Authentication allows you to identify users are restrict what data they can see and edit. This can be used to build "logged-in" experiences.

Convex integrates with identity providers implementing the OpenID Connect protocol. Developers pass an ID token to the Convex client in order to reference the user in their queries and mutations.

Authentication in Convex is checked at the function level. New or signed-out users of an app can still subscribe to queries and even make mutations if you let them! Most apps require authentication to load or mutate data and present only a simple login page to logged-out users.

Identity providers

Developers can choose any OpenID-compliant authentication provider (e.g. Google, Github, Facebook) for use with their Convex app.

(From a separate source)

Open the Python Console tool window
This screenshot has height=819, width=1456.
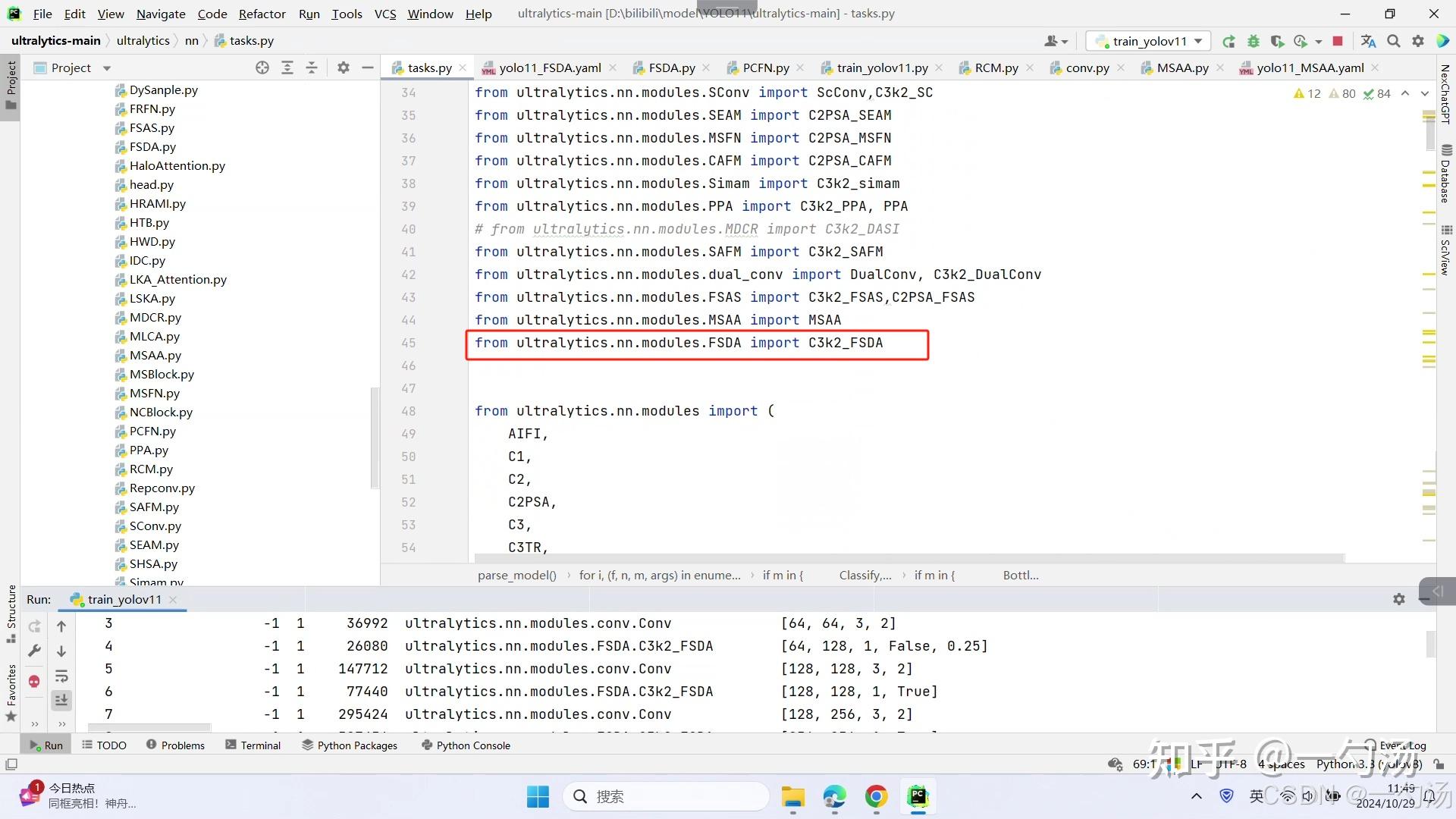466,745
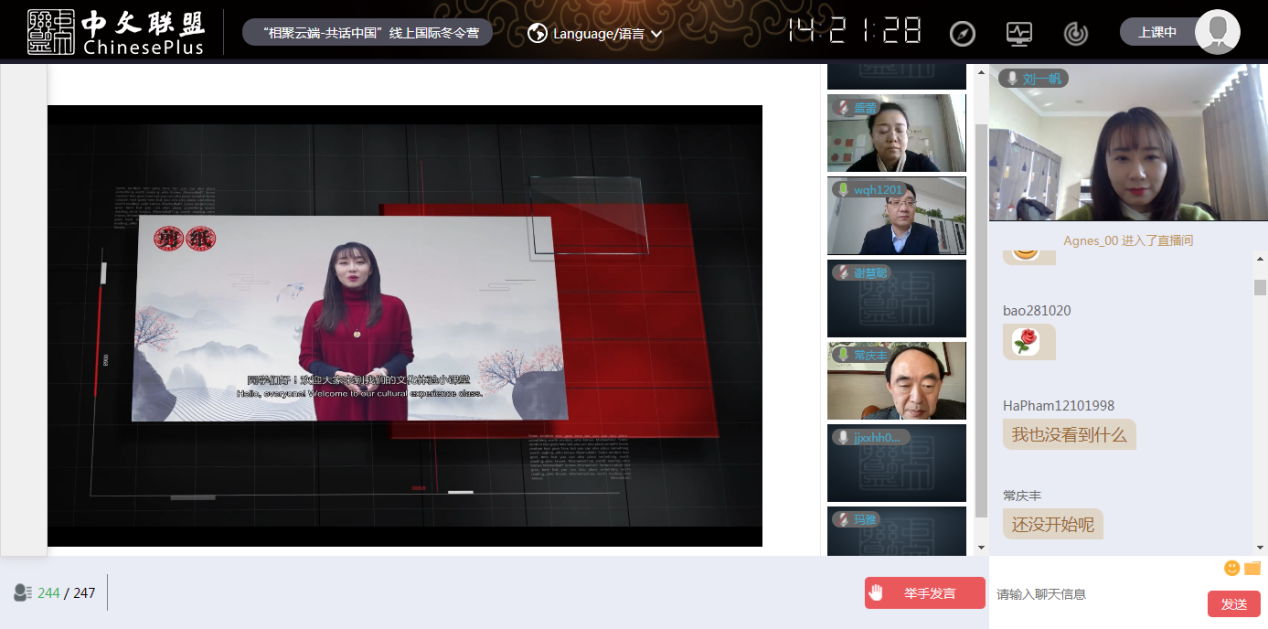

For the purposes of this guide we'll be using Auth0, which provides "universal login" across a number of supported providers.

Auth0

You'll need to start by creating a free account with Auth0. Next, create a new single-page app from your Auth0 dashboard:

Create a new application

From here, we'll roughly be following Auth0's React Login guide, shown after creating your app.

In your application settings, we need to tell Auth0 what URL origins can log in and log out. For local development, you can just use http://localhost:3000 for the Callback URL, Logout URL, and Allowed Web Origin fields.

At the top of the page you'll also see your Client ID and Domain, which you'll need for the next step.

Configuring Convex

Your Convex project needs to be configured with your chosen identity provider(s) to ensure that only valid identity tokens are accepted.

In your terminal, run the following command to configure a new identity provider:

npx convex auth add

You'll be prompted first for the identity provider's domain and then for your Client ID, both of which are shown in your Auth0 Application Settings.

npx convex auth add

After adding the identity provider, npx convex dev will automatically sync your changes.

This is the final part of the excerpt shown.